§ **Work request**: Copy out each line of the data that contains "Amsterdam".

::: Record excerpts

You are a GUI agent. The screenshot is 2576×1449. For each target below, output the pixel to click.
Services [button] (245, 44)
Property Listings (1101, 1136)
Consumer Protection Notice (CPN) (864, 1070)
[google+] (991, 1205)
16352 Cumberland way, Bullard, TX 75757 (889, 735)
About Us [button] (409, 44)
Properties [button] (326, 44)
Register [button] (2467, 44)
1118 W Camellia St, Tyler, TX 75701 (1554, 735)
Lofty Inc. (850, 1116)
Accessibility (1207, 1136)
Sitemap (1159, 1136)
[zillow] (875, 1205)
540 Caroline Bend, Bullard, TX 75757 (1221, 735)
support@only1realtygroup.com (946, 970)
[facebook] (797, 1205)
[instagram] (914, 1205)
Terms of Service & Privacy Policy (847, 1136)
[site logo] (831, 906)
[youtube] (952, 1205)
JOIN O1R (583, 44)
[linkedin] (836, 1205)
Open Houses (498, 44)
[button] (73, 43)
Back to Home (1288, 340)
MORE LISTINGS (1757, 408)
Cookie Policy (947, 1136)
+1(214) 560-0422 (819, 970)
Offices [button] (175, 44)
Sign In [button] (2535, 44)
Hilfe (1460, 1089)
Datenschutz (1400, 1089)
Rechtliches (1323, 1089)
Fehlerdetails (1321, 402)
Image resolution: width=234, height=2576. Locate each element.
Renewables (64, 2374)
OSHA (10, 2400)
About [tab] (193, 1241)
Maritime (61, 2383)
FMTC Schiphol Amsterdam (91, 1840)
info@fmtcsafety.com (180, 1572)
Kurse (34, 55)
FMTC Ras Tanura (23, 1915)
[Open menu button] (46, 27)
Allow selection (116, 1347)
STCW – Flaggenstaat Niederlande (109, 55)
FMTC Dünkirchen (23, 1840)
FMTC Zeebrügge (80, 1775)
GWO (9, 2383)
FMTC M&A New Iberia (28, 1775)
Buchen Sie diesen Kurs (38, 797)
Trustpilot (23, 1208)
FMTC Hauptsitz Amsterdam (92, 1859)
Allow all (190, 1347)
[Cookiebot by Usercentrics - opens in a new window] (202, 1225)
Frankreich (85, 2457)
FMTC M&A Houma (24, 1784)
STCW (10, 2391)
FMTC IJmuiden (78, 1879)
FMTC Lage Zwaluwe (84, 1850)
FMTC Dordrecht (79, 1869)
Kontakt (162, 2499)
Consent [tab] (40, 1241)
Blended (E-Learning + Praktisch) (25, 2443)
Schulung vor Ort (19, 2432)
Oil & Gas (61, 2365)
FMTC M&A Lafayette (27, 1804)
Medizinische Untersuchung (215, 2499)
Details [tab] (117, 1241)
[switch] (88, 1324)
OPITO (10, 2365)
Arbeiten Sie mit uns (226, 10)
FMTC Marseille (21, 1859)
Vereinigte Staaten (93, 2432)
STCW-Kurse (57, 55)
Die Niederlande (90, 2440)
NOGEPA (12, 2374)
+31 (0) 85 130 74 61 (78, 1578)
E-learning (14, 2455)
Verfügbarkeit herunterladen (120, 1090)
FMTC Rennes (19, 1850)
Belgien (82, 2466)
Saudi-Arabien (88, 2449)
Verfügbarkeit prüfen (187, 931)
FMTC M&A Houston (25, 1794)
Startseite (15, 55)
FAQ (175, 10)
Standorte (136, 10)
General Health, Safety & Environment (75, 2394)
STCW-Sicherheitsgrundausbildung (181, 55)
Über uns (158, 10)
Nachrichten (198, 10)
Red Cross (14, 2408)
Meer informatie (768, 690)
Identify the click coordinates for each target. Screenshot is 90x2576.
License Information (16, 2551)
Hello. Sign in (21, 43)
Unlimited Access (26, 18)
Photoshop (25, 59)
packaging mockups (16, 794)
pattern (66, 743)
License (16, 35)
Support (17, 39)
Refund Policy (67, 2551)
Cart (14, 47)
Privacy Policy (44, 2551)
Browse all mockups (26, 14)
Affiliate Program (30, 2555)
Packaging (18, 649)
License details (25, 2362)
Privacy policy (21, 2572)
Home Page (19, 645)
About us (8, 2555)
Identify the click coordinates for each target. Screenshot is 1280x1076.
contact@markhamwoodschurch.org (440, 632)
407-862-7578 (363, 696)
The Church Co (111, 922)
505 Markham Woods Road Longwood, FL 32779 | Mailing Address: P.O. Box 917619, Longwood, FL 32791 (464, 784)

::::::

§ **Answer section**:
FMTC Schiphol Amsterdam (91, 1840)
FMTC Hauptsitz Amsterdam (92, 1859)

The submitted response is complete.